*** Opening of Document passage ***
Spawned in 1993 from the brain of creator Mike Judge, Beavis and Butt-Head are two dimwitted, socially awkward teenagers who spend their days skipping school watching music videos and declaring that everything is either cool or sucks. That is as deep as they go but despite this were a big ratings hit when the original TV show aired on MTV from 1993 to 1997. It was perhaps inevitable then that a feature length episode would be made and thus in 1996 Beavis And Butt-Head Do America was released.
The plot is as simple as one might expect – Beavis and Butt-Head wake from a day time snooze to find that someone has broken into their house and stolen their TV. Needless to say this sucks enough that they go on the hunt for a replacement which leads them first to their school to try and unsuccessfully steal the A/V departments TV and then to a motel that advertises “TVs in every room”.
Wandering between the rooms they encounter Muddy Grimes (voiced by Bruce Willis) who is expecting two hitmen to arrive looking for instructions on killing his wife. Predictably there is a mix up and our titular duo are assumed to be the hitmen and instructed to “do” Muddy’s wife. With the promise of sex in their minds, the boys head to Vegas to meet with her.
After reaching Vegas, their hotel room is next to the woman they have been sent to do who quickly realises that they have no idea why they are there. While they argue over who will do her first, she plants a biological weapon in Beavis’ pants and disappears leaving them with bus tickets to Washington DC just as the police arrive.
Beavis and Butt-Head, now obliviously bound for the capital, cause havoc along the way through a predictable combination of mistaken identity and circumstance which includes destroying the Hoover Dam and stumbling across their idiot fathers out in the desert after losing their bus at a rest stop and deciding to walk the remaining 2,000 miles.
With the ATF hot on their ‘criminal mastermind’ tails, things finally unravel in Washington DC and their American odyssey ends in a stand off with armed police. Since Muddy and Dallas have been caught, Beavis And Butt-Head go free after being made honourary ATF agents by Bill Clinton. Upon returning to their home town, they find their stolen TV outside the motel and carry it off into the sunset.
Whilst the story is dumb and the characters even dumber, this is actually quite enjoyable in places. The main ATF agent demands that every single suspect, no matter how flimsy their potential involvement, be given full cavity searches and a recurring joke about whacking off in Beavis and Butt-Head’s neighbour’s tool shed reaches an epic conclusion towards the end. The neighbour would of course go on to be proud propane salesman Hank Hill in Mike Judge’s superior TV show King Of The Hill.
Back in its time, Beavis And Butt-Head Do America genuinely was a surprisingly good film but with the duo falling out of the public eye (although watch for a new series of the classic TV show in early 2012 in the UK) it has aged very poorly. For much of the run time, you will not really raise a smile and you will wonder why on earth Cornholio was funny back then because it barely is now.
*** Close of Document passage ***
[What this exercise asks]
1. In the Beavis and Butt-Head Do America review, reproduce the passage from "After reaching Vegas, their" up to and including "the police arrive.".
2. Answer these questions using the Beavis and Butt-Head Do America review:
(a) In what year was the film released?
(b) Who voices Muddy Grimes?
(c) Who makes Beavis and Butt-Head honorary ATF agents?
*** Opening of Extracted data ***
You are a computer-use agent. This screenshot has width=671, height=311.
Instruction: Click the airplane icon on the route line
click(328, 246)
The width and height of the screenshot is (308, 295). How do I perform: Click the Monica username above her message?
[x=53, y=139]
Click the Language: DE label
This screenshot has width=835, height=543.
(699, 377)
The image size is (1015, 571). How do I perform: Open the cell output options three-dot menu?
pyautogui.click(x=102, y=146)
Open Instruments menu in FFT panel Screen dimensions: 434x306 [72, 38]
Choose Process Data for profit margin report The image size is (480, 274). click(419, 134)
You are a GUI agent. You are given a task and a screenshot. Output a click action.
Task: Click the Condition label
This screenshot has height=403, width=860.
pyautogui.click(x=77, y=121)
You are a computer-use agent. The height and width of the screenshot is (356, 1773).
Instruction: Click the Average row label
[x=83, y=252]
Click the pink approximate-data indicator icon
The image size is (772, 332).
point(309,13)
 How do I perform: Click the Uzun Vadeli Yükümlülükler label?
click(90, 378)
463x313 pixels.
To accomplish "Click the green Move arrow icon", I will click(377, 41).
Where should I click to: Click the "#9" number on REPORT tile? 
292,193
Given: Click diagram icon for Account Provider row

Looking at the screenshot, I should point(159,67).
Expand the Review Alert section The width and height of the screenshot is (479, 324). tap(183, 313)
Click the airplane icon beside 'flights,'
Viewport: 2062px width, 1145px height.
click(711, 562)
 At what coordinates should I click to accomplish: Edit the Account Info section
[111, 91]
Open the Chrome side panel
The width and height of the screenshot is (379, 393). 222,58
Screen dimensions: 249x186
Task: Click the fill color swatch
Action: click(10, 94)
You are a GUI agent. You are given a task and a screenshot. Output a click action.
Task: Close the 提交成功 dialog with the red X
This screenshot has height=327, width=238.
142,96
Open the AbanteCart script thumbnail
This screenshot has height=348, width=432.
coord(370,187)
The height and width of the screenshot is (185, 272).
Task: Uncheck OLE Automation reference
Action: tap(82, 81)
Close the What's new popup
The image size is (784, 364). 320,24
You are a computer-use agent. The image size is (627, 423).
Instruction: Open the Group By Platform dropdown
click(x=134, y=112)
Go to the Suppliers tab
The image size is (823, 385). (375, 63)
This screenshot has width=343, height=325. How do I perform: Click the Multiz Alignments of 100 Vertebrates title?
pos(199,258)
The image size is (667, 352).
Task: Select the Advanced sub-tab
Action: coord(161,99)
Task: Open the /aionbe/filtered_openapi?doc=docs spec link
*** Close of Extracted data ***
[Solutions in order]
1.
After reaching Vegas, their hotel room is next to the woman they have been sent to do who quickly realises that they have no idea why they are there. While they argue over who will do her first, she plants a biological weapon in Beavis’ pants and disappears leaving them with bus tickets to Washington DC just as the police arrive.

2.
(a) 1996
(b) Bruce Willis
(c) Bill Clinton